Work order: Look through the entries below and extract exactly the lines from the one containing "You are a computer-use agent. 530x878 pixels." through the one containing "Given: Select the R3 tan swatch", ends included.

┄┄┄┄┄┄┄┄┄┄┄┄┄┄┄┄┄┄┄┄

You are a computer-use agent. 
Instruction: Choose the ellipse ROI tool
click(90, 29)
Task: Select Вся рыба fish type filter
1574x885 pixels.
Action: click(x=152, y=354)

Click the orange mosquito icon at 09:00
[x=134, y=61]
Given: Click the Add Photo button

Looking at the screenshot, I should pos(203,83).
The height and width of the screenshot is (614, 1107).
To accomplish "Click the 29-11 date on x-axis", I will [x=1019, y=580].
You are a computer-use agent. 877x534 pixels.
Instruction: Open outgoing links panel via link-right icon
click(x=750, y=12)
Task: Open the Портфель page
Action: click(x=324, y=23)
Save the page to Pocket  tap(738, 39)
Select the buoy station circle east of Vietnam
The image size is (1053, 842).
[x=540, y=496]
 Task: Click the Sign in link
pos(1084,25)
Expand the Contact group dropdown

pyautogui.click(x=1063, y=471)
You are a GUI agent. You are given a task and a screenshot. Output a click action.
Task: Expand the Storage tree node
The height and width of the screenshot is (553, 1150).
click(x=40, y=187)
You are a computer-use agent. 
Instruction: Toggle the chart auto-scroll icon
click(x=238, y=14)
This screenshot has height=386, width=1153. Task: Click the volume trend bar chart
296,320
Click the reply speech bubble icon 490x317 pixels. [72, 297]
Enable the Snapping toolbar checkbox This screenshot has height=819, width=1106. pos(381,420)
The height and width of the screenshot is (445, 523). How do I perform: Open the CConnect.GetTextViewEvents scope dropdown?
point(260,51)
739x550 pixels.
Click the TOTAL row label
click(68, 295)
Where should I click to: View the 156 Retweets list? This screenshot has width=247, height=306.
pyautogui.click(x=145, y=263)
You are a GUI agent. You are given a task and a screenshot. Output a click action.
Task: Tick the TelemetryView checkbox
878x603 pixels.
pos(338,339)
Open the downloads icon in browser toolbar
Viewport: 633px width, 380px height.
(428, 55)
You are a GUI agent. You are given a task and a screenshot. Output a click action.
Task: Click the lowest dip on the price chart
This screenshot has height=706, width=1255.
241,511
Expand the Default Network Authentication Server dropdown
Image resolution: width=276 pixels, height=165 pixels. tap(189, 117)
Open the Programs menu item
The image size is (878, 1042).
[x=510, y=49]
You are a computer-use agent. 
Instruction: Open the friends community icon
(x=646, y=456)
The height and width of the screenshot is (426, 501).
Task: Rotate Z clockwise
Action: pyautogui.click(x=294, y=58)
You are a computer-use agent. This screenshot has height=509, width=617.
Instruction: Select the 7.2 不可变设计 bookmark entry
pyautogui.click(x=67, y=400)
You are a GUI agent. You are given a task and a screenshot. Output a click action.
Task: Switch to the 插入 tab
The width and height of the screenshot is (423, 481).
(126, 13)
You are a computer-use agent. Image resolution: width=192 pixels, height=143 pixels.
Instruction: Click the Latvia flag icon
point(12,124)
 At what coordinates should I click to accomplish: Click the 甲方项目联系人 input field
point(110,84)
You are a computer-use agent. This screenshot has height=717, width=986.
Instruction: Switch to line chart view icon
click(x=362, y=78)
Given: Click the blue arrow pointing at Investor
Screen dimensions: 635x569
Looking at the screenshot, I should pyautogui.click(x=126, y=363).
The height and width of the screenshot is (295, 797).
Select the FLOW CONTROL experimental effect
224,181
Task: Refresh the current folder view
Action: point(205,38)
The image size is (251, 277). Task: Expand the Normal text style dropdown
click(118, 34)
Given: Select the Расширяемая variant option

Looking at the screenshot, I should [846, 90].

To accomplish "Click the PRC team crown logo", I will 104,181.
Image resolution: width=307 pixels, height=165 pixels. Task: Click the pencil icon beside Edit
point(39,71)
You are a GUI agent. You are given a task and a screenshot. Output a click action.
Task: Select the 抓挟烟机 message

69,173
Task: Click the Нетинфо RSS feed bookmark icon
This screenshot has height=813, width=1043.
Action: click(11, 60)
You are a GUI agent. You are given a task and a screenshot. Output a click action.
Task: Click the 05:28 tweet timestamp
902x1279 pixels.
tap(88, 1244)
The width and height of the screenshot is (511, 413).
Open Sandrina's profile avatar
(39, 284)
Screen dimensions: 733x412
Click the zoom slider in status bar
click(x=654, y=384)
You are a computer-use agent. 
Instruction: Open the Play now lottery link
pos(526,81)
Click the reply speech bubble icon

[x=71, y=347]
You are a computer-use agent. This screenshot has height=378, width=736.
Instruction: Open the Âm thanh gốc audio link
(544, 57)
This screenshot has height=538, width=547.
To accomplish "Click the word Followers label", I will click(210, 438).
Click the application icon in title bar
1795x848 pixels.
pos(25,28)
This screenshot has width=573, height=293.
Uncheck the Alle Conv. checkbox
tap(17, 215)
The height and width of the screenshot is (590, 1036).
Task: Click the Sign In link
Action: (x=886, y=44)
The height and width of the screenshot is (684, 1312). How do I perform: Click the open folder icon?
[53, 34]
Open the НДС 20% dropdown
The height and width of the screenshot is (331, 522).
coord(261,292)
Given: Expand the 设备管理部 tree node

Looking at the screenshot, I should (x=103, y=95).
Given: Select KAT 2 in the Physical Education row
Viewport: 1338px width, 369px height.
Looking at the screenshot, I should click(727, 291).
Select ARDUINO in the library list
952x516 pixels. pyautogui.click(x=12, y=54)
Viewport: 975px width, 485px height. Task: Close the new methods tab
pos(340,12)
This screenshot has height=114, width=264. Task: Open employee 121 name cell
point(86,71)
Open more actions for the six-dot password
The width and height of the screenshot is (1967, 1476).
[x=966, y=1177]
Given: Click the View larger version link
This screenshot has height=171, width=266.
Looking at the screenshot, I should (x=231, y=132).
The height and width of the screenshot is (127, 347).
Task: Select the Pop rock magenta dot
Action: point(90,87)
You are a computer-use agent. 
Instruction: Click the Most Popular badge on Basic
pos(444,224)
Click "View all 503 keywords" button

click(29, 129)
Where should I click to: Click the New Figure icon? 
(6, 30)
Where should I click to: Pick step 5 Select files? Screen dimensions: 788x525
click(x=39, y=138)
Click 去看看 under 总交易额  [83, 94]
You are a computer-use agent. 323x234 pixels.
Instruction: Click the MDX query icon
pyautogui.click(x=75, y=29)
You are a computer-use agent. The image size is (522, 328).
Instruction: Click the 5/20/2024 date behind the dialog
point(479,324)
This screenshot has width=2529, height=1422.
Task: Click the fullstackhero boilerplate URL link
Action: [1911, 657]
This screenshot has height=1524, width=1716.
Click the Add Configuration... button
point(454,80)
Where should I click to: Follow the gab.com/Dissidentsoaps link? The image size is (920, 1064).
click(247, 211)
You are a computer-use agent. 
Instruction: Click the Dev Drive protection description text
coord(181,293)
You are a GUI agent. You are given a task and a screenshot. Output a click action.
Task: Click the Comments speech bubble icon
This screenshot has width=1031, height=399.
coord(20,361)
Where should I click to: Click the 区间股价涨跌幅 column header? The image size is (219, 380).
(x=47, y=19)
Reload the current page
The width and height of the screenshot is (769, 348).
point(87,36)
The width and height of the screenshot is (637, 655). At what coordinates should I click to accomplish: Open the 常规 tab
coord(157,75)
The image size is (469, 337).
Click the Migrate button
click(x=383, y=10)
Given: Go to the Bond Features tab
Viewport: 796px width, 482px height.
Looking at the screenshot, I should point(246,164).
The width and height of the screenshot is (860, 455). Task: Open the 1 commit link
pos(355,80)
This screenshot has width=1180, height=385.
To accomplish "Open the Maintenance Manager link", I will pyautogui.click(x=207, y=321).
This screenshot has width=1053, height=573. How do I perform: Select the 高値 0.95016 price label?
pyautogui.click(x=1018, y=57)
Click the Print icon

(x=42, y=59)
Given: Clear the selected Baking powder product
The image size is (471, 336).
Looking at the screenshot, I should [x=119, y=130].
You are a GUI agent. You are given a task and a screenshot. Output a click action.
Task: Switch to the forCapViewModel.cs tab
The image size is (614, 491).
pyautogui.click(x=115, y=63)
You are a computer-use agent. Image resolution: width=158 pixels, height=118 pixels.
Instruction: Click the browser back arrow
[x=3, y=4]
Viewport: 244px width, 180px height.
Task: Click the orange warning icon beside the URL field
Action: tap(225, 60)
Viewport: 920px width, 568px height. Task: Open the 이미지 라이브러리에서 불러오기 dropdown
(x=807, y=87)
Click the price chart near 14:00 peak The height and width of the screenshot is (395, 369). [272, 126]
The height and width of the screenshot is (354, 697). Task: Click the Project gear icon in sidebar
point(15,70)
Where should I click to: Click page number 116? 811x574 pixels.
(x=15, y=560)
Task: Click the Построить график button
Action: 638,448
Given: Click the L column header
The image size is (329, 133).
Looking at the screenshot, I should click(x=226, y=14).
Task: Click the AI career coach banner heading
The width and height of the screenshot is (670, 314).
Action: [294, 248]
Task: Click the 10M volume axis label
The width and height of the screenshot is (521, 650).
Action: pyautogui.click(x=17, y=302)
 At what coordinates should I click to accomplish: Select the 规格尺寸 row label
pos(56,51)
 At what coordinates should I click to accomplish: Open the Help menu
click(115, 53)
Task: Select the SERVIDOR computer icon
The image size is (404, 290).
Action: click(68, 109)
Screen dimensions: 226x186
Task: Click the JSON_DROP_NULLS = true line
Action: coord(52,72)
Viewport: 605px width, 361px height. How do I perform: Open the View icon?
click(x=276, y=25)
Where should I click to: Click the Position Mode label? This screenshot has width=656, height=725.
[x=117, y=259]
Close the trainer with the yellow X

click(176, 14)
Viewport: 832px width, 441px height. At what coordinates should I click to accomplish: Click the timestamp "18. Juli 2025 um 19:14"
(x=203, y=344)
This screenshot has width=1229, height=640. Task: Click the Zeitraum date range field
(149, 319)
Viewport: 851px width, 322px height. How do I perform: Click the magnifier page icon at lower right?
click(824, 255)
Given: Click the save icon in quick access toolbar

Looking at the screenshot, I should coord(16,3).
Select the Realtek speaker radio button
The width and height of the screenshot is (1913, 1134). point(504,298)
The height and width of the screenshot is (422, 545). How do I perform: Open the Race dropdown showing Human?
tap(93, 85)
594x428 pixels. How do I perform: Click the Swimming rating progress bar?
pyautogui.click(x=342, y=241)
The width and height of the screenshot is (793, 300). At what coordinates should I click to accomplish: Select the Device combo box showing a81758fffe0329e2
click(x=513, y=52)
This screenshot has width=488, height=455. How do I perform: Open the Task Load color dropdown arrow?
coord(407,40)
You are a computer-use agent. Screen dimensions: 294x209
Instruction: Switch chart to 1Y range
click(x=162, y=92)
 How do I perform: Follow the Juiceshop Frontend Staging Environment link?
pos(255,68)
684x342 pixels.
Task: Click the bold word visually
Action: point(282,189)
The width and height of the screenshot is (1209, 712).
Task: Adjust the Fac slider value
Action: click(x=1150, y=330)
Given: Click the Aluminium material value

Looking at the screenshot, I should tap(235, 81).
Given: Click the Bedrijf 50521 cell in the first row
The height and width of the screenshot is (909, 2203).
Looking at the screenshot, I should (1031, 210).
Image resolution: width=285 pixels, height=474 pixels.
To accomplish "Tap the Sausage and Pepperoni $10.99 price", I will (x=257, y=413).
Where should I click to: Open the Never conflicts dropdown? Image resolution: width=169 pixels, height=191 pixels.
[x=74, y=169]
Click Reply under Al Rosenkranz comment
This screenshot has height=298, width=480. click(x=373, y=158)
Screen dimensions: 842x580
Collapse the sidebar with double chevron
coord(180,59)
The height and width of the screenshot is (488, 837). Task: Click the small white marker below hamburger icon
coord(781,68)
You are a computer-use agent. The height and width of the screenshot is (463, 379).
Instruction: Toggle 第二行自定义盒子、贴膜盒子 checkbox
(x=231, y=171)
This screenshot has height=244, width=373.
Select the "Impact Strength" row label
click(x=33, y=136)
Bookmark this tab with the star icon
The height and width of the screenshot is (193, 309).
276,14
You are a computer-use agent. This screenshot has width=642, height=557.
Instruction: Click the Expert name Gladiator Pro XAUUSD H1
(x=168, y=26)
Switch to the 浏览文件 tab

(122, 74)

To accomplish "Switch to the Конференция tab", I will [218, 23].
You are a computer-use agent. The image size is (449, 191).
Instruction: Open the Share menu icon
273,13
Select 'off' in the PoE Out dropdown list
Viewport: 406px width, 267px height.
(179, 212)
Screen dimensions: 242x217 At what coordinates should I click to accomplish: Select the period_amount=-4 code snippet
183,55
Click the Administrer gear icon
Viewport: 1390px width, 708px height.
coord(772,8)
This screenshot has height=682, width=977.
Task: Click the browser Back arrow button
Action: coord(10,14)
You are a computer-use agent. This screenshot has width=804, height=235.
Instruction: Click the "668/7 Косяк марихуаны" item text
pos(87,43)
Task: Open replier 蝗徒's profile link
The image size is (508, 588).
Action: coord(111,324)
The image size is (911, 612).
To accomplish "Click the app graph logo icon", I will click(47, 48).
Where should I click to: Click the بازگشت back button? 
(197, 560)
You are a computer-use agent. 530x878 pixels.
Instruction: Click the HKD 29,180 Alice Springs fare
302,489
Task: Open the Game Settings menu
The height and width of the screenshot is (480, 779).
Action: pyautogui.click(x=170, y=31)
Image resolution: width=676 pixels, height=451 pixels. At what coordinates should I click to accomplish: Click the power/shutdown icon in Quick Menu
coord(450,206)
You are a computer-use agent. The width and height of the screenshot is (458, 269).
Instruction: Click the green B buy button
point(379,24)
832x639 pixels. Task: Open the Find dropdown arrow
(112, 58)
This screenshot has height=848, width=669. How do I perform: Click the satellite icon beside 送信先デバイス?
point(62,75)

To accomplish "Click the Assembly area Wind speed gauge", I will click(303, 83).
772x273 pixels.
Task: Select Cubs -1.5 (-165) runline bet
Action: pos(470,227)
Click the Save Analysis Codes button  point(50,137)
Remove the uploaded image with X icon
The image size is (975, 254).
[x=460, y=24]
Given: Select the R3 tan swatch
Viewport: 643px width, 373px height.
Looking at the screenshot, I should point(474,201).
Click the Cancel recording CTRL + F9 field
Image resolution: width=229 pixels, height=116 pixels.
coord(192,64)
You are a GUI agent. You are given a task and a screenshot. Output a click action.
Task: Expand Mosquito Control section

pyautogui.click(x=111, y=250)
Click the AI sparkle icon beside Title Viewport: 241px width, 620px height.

┄┄┄┄┄┄┄┄┄┄┄┄┄┄┄┄┄┄┄┄

Response to this exercise:
You are a computer-use agent. 530x878 pixels.
Instruction: Click the HKD 29,180 Alice Springs fare
302,489
Task: Open the Game Settings menu
The height and width of the screenshot is (480, 779).
Action: pyautogui.click(x=170, y=31)
Image resolution: width=676 pixels, height=451 pixels. At what coordinates should I click to accomplish: Click the power/shutdown icon in Quick Menu
coord(450,206)
You are a computer-use agent. The width and height of the screenshot is (458, 269).
Instruction: Click the green B buy button
point(379,24)
832x639 pixels. Task: Open the Find dropdown arrow
(112, 58)
This screenshot has height=848, width=669. How do I perform: Click the satellite icon beside 送信先デバイス?
point(62,75)

To accomplish "Click the Assembly area Wind speed gauge", I will click(303, 83).
772x273 pixels.
Task: Select Cubs -1.5 (-165) runline bet
Action: pos(470,227)
Click the Save Analysis Codes button  point(50,137)
Remove the uploaded image with X icon
The image size is (975, 254).
[x=460, y=24]
Given: Select the R3 tan swatch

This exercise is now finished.